Gal 2, 17-19 Morti alla legge viviamo per Dio

(Gal 2, 17-19) Morti alla legge viviamo per Dio
[17] Se pertanto noi che cerchiamo la giustificazione in Cristo siamo trovati peccatori come gli altri, forse Cristo è ministro del peccato? Impossibile! [18] Infatti se io riedifico quello che ho demolito, mi denuncio come trasgressore. [19] In realtà mediante la legge io sono morto alla legge, per vivere per Dio. (CCC 2666) Il nome che comprende tutto è quello che il Figlio di Dio riceve nell'Incarnazione: GESU'. Il Nome divino è indicibile dalle labbra umane [Es 3,14; 33,19-23], ma il Verbo di Dio, assumendo la nostra umanità, ce lo consegna e noi possiamo invocarlo: “Gesù”, “YHWH salva” [Mt 1,21]. Il nome di Gesù contiene tutto: Dio e l'uomo e l'intera Economia della creazione e della salvezza.
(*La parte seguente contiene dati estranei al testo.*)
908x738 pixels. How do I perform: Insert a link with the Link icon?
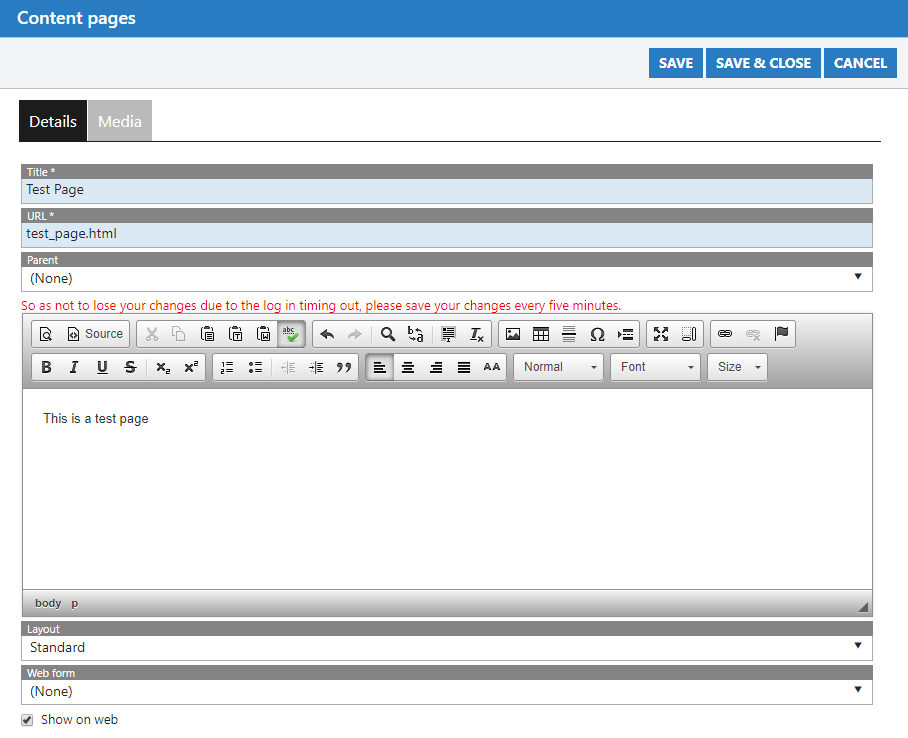[725, 334]
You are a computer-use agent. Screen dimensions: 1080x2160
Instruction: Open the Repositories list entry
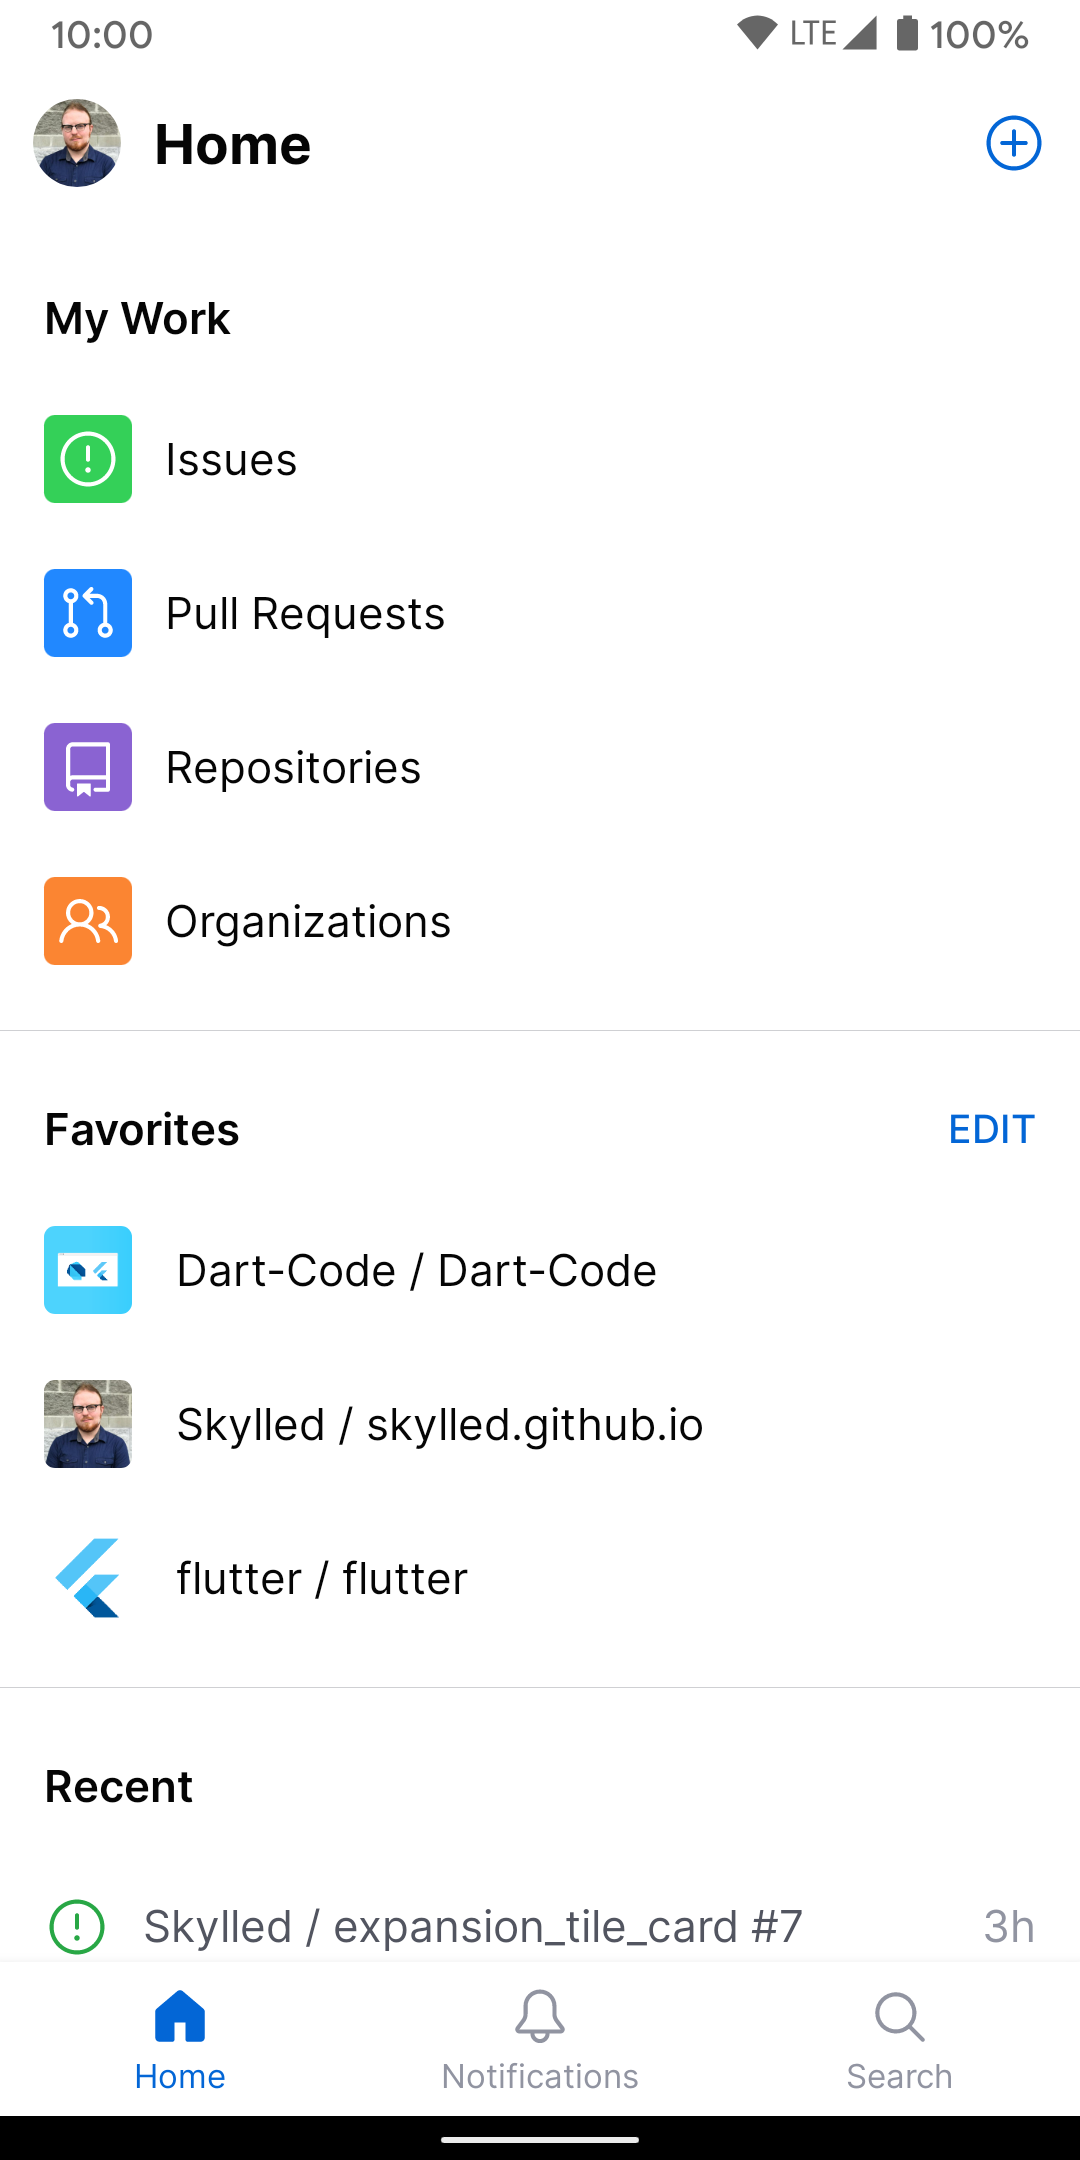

Pregare “Gesù” è invocarlo, chiamarlo in noi. Il suo nome è il solo che contiene la Presenza che esso significa. Gesù è risorto, e chiunque invoca il suo nome accoglie il Figlio di Dio che lo ha amato e ha dato se stesso per lui [Rm 10,13; At 2,21; 3,15-16; Gal 2,20]. (CCC 1380) E' oltremodo conveniente che Cristo abbia voluto rimanere presente alla sua Chiesa in questa forma davvero unica. Poiché stava per lasciare i suoi sotto il suo aspetto visibile, ha voluto donarci la sua presenza sacramentale; poiché stava per offrirsi sulla croce per la nostra salvezza, ha voluto che noi avessimo il memoriale dell'amore con il quale ci ha amati “sino alla fine” (Gv 13,1), fino al dono della propria vita. Nella sua presenza eucaristica, infatti, egli rimane misteriosamente in mezzo a noi come colui che ci ha amati e che ha dato se stesso per noi [Gal 2,20], e vi rimane sotto i segni che esprimono e comunicano questo amore: La Chiesa e il mondo hanno grande bisogno del culto eucaristico. Gesù ci aspetta in questo sacramento dell'amore. Non risparmiamo il nostro tempo per andare ad incontrarlo nell'adorazione, nella contemplazione piena di fede e pronta a riparare le grandi colpe e i delitti del mondo. Non cessi mai la nostra adorazione [Giovanni Paolo II, Epist. Dominicae cenae, 3].